EXERCISE REQUIREMENTS
Search the entries below for "Produktsicherheit [tab] (228, 620)". Give that line and all the lines after it again, exactly, through the last, without pictures.

····················

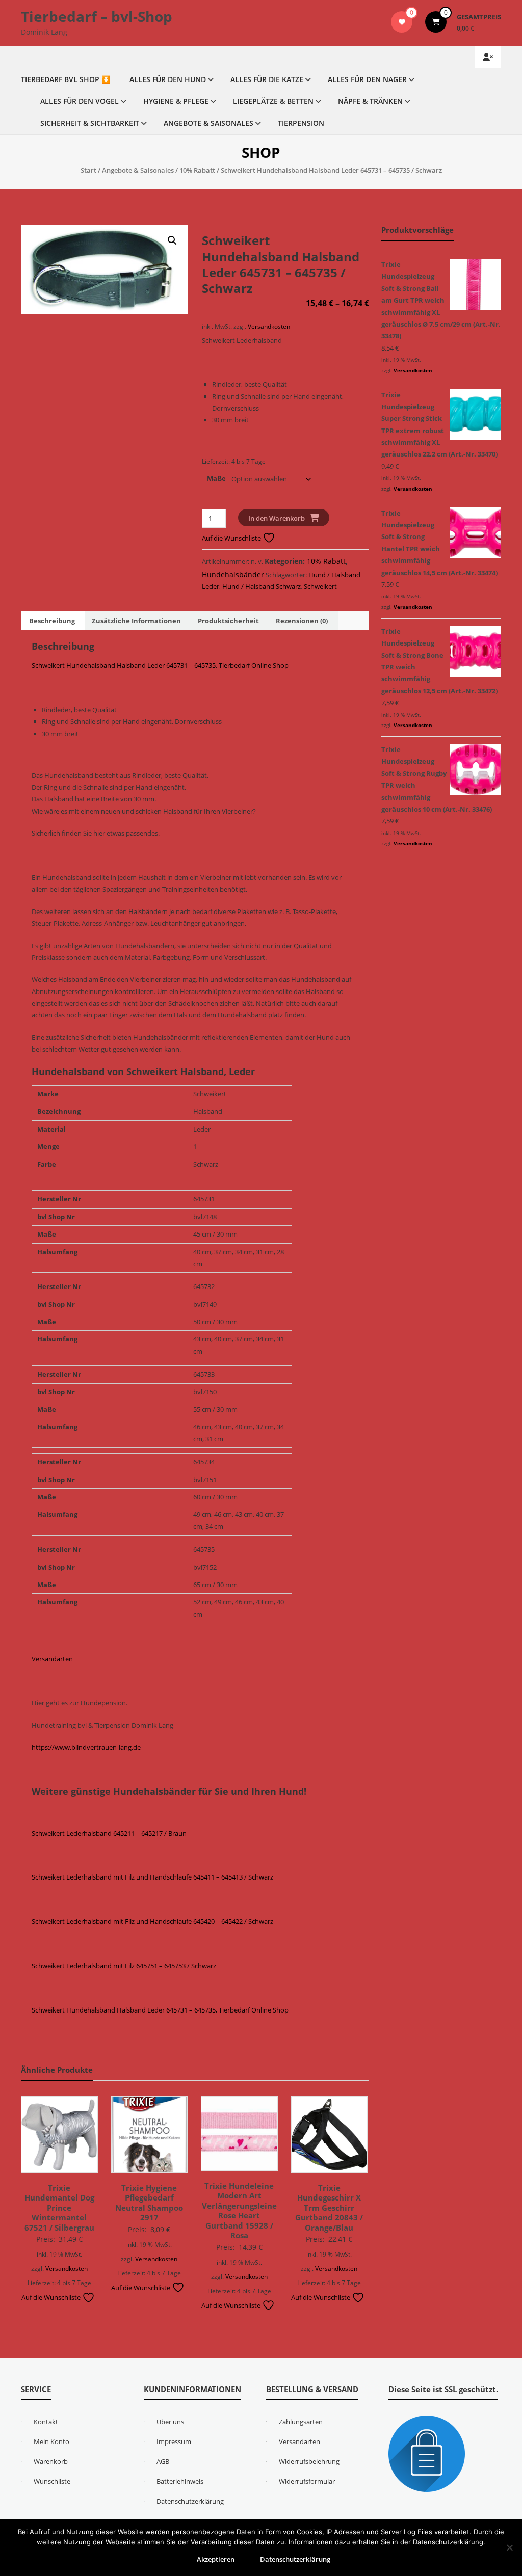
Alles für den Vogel (79, 101)
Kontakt (46, 2421)
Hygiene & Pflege (175, 101)
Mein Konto (51, 2441)
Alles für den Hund (167, 79)
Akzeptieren (215, 2559)
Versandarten (52, 1658)
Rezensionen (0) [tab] (302, 620)
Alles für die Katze (266, 79)
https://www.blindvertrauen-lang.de (86, 1747)
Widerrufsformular (307, 2481)
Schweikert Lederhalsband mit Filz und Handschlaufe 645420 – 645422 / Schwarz (152, 1921)
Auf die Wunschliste (232, 538)
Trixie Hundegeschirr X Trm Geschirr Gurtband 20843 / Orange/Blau (329, 2208)
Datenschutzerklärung (190, 2501)
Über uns (170, 2421)
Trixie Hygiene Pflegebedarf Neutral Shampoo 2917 (149, 2203)
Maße (216, 478)
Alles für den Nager (367, 79)
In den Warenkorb (276, 518)
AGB (162, 2461)
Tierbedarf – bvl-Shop (96, 16)
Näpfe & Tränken (370, 101)
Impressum (173, 2441)
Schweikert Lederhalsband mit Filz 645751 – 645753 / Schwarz (124, 1965)
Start (88, 170)
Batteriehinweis (179, 2481)
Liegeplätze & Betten (273, 101)
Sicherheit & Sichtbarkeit (89, 123)
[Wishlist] (402, 21)
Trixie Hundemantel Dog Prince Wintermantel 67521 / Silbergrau (59, 2208)
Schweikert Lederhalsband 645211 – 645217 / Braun (109, 1833)
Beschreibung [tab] (52, 620)
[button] (172, 240)
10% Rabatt (197, 170)
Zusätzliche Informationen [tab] (136, 620)
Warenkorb (51, 2461)
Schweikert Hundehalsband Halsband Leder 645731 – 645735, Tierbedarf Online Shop (160, 665)
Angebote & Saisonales (208, 123)
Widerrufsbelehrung (309, 2461)
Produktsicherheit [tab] (228, 620)
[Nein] (509, 2547)
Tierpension (301, 123)
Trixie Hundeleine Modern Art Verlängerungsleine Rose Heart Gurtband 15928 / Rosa (239, 2211)
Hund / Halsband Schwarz (261, 586)
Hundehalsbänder (233, 574)
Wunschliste (52, 2481)
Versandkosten (269, 326)
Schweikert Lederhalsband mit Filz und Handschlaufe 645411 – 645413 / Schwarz (152, 1877)
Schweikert (320, 586)
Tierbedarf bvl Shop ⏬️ (65, 79)
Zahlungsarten (301, 2421)
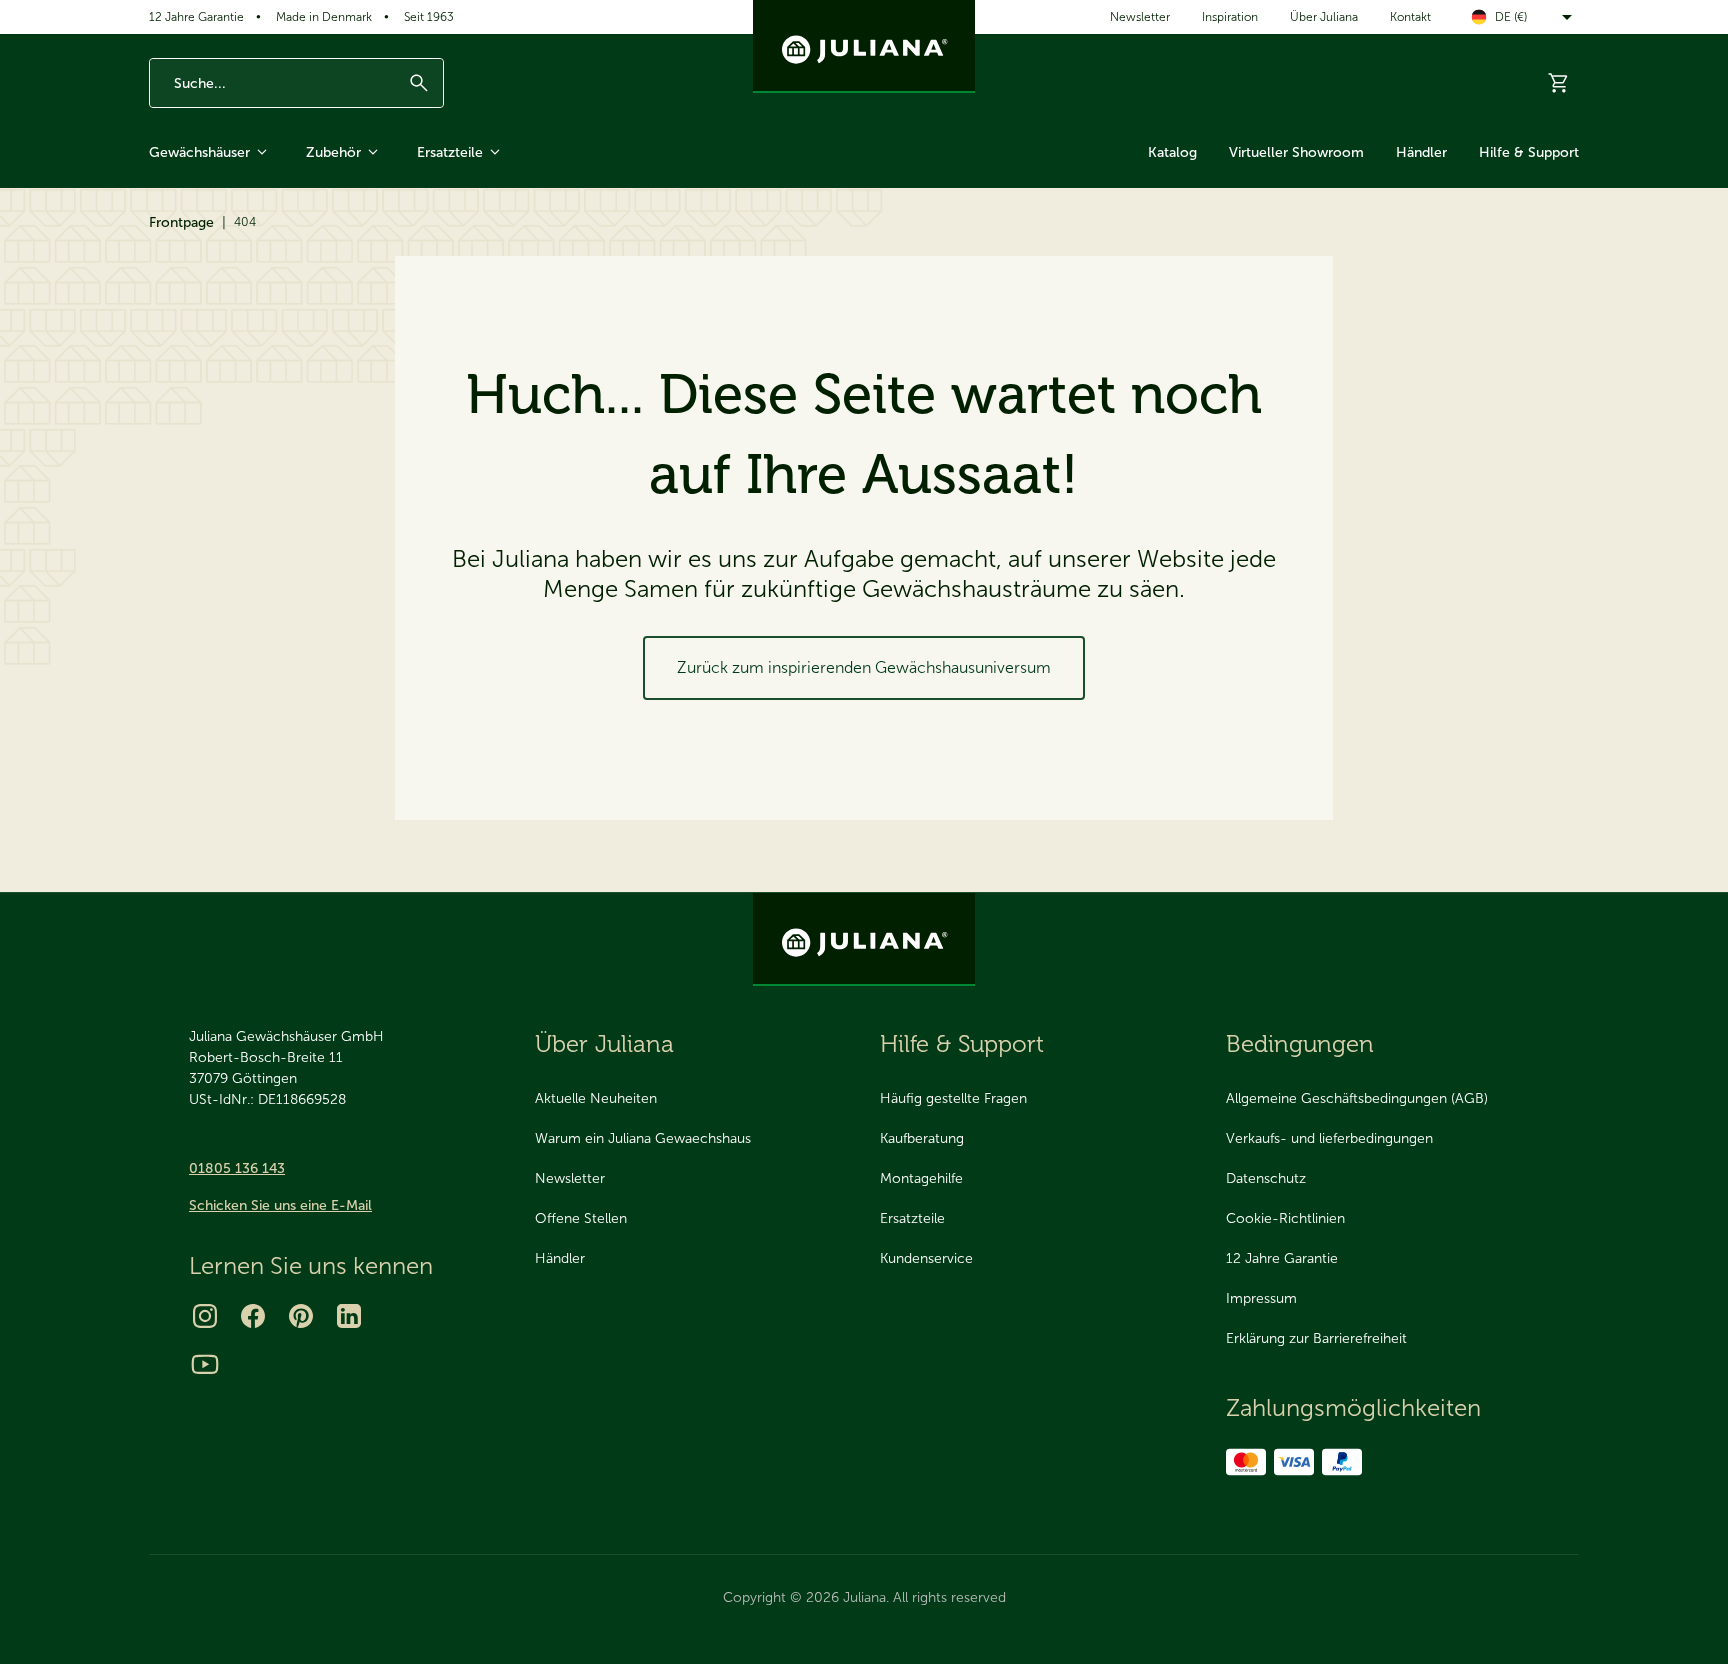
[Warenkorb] (1559, 83)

····················

EXERCISE ANSWER
Produktsicherheit [tab] (228, 620)
[Nein] (509, 2547)
Tierpension (301, 123)
Trixie Hundeleine Modern Art Verlängerungsleine Rose Heart Gurtband 15928 / Rosa (239, 2211)
Hund / Halsband Schwarz (261, 586)
Hundehalsbänder (233, 574)
Wunschliste (52, 2481)
Versandkosten (269, 326)
Schweikert Lederhalsband mit Filz und Handschlaufe 645411 – 645413 / Schwarz (152, 1877)
Schweikert (320, 586)
Tierbedarf bvl Shop ⏬️ (65, 79)
Zahlungsarten (301, 2421)
[Warenkorb] (1559, 83)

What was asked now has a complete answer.